C.D. appeals an order withholding adjudication of delinquency for the offenses of *995battery and petit theft. We affirm the portion of the order related to the offense of battery, but we conclude that the State failed to prove that C.D. committed petit theft. The trial court erred when it denied C.D.’s motion for judgment of dismissal as to this offense.
This case arises from a teenage feud. At the adjudicatory hearing, the State established that C.D. had a disagreement with the teenage victim. While riding as the passenger in a friend’s car, C.D. saw the victim standing alone at a bus stop. Both C.D. and her friend got out of the car and began to punch the victim. The victim fought back. The victim knew that one of the attackers snatched her necklace and bracelet during this fight, but she did not know which one.

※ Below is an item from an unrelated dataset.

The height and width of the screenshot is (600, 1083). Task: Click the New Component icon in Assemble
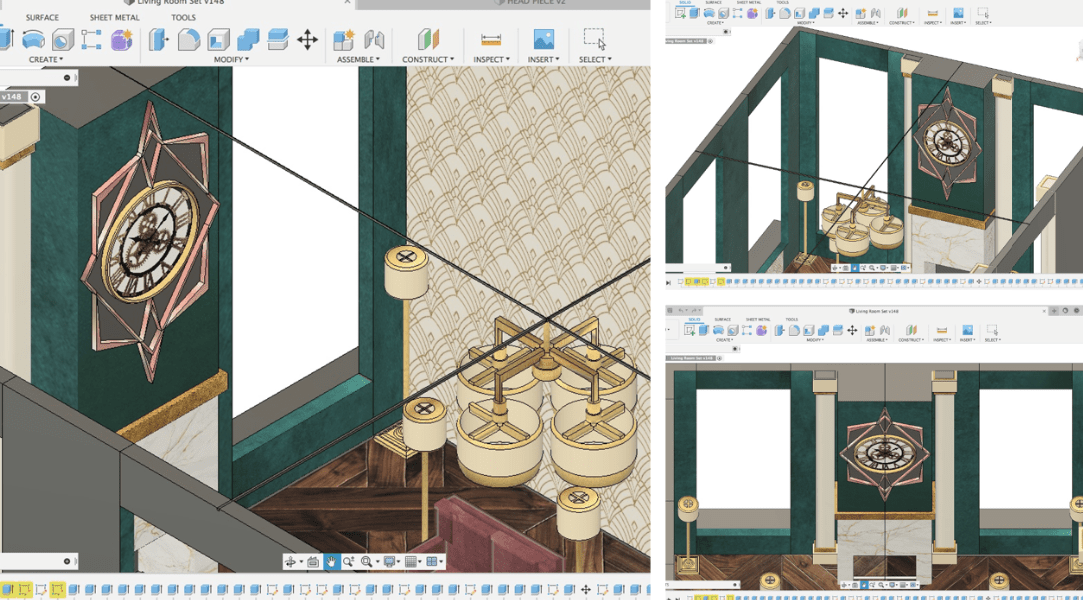[x=344, y=39]
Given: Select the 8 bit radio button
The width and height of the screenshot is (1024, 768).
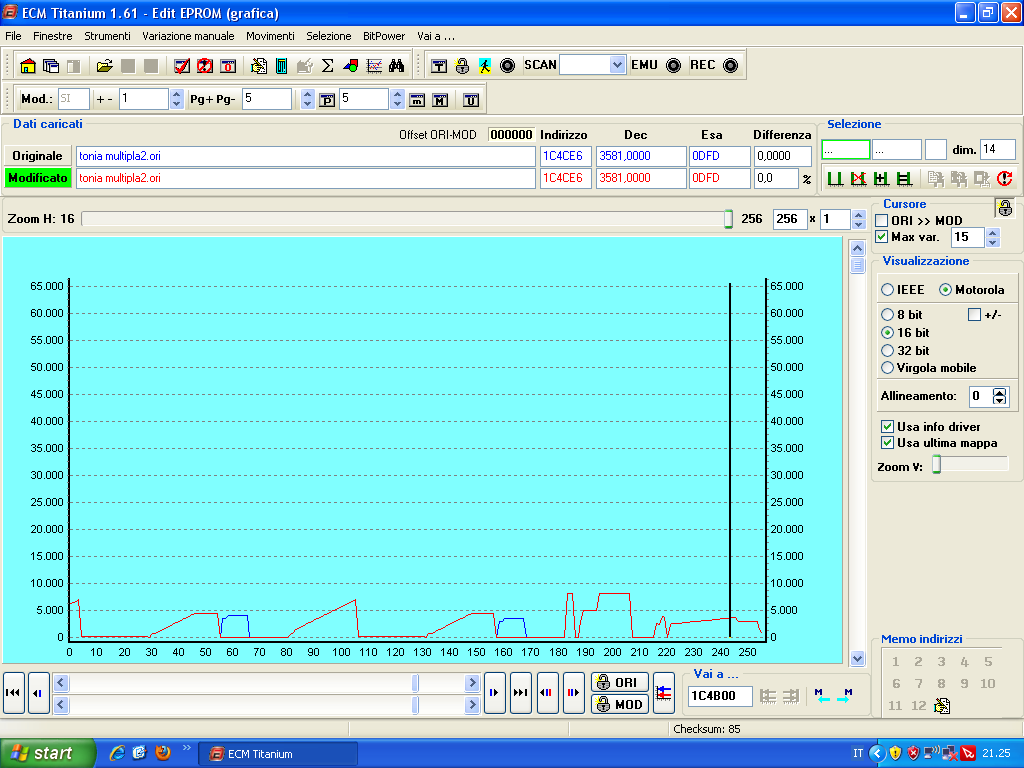Looking at the screenshot, I should click(x=887, y=315).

Shortly after these events, the police were called to investigate this crime. They located C.D. on foot near the location of the offense within fifteen or twenty minutes. When detained, she did not have the jewelry. Thereafter, the jewelry was returned by the mother of the other girl. The mother had found the necklace and the bracelet in the glove compartment of her car.

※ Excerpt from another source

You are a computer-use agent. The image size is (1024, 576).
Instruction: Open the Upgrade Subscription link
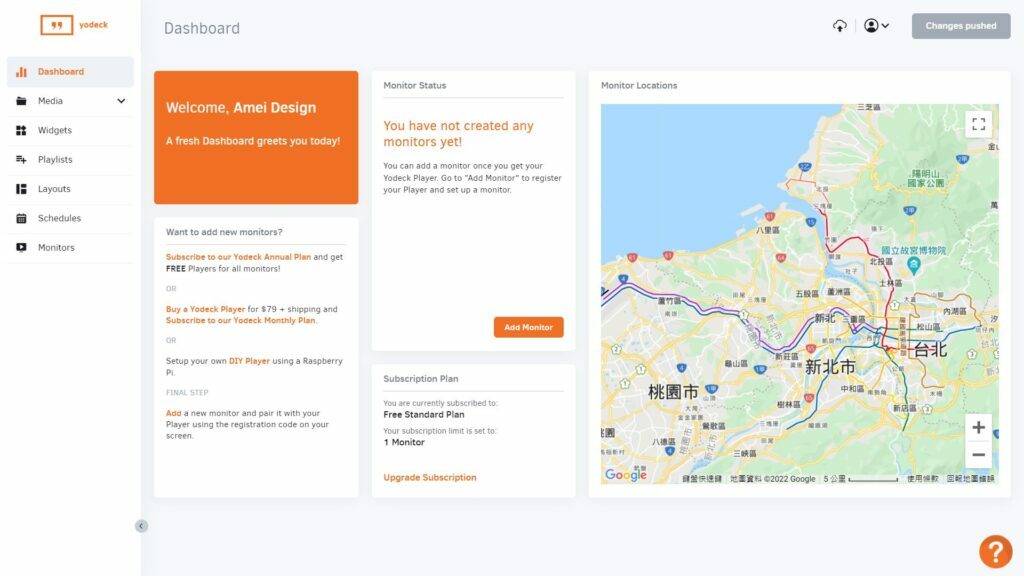pos(430,478)
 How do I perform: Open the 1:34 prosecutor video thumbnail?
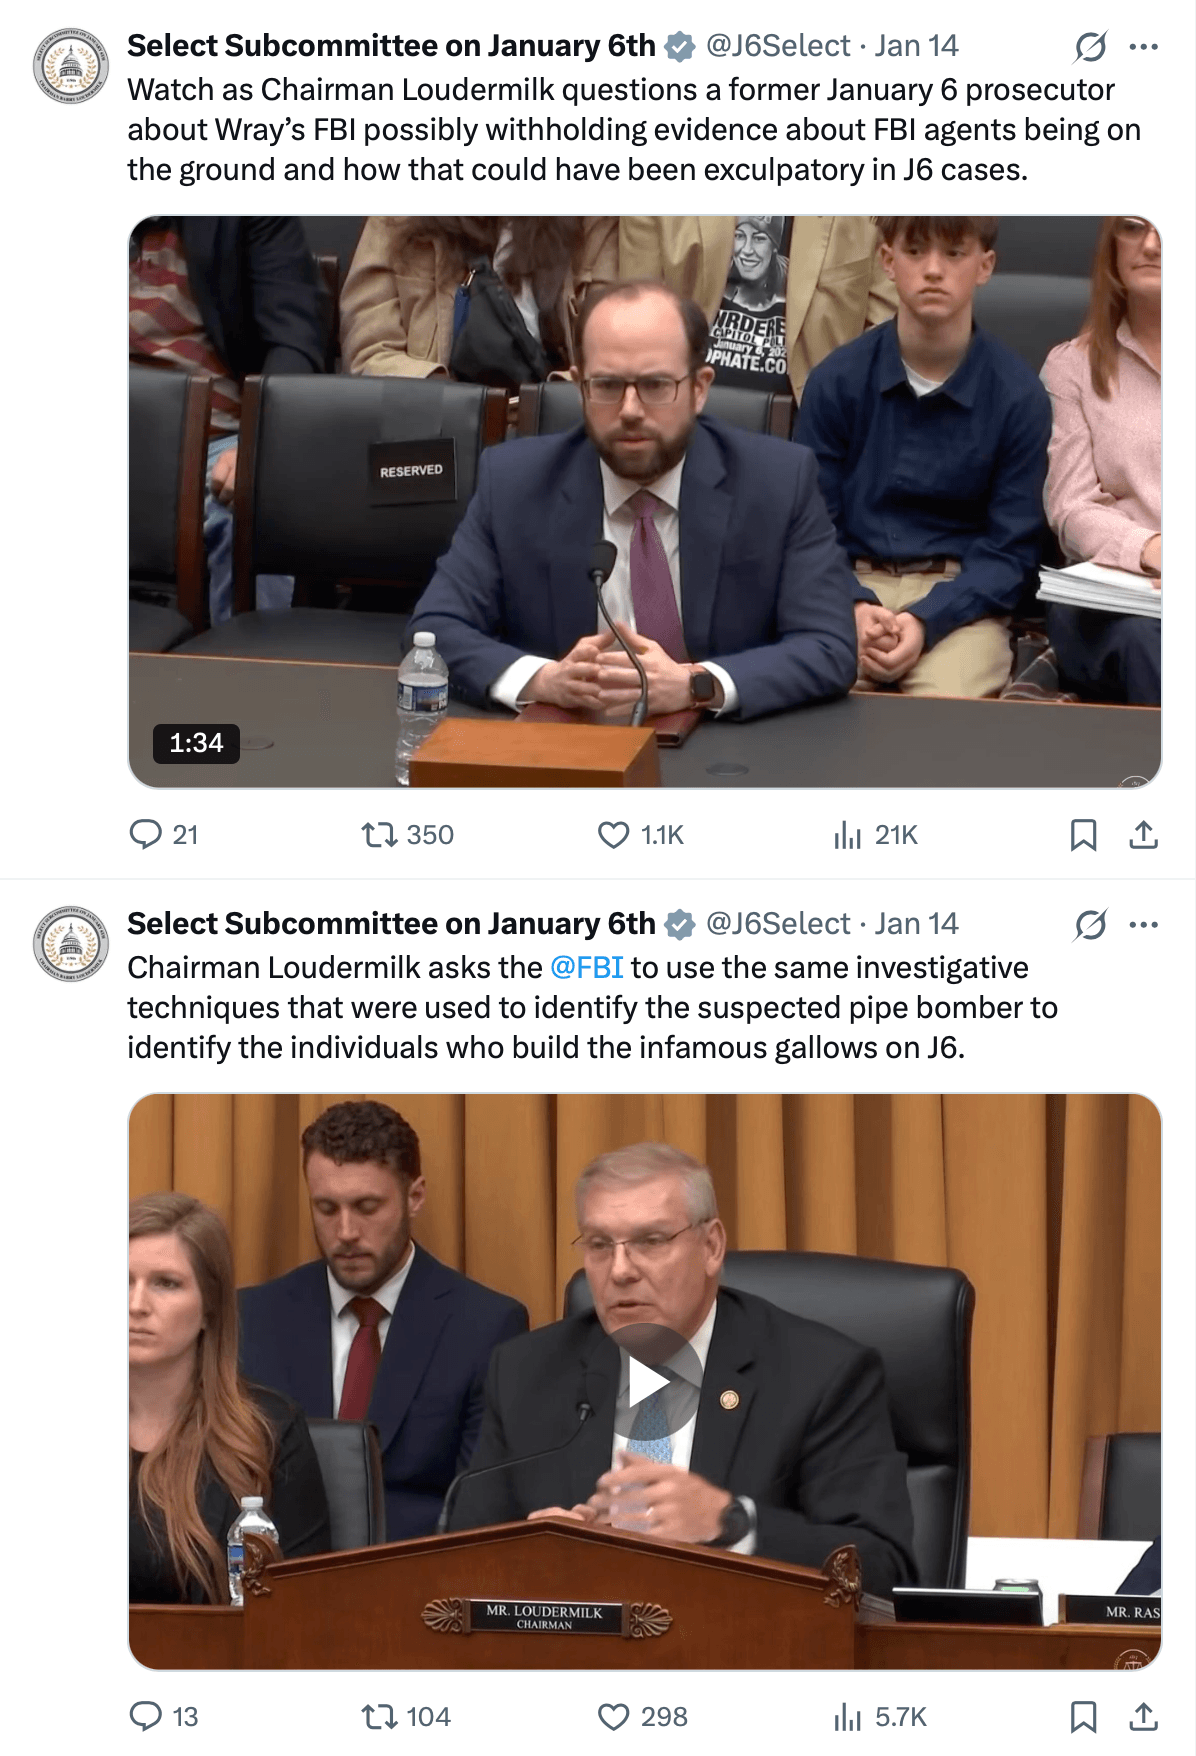pos(645,502)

At the close of this evidence by the State, C.D. moved for a dismissal of the petition as to the offense of petit theft. The trial court denied the motion on the theory that the State had at least established a case that C.D. was a principal to this theft.
C.D. then testified and admitted that she had been in a fight with the victim, although her testimony portrayed her own actions as self-defense. She claimed, however, that the other girl took the jewelry and that there had been no plan to rob the victim. She did not remember seeing the other girl place the jewelry in the glove compartment. At the close of this testimony, C.D. renewed her motion for dismissal and the court again denied the motion.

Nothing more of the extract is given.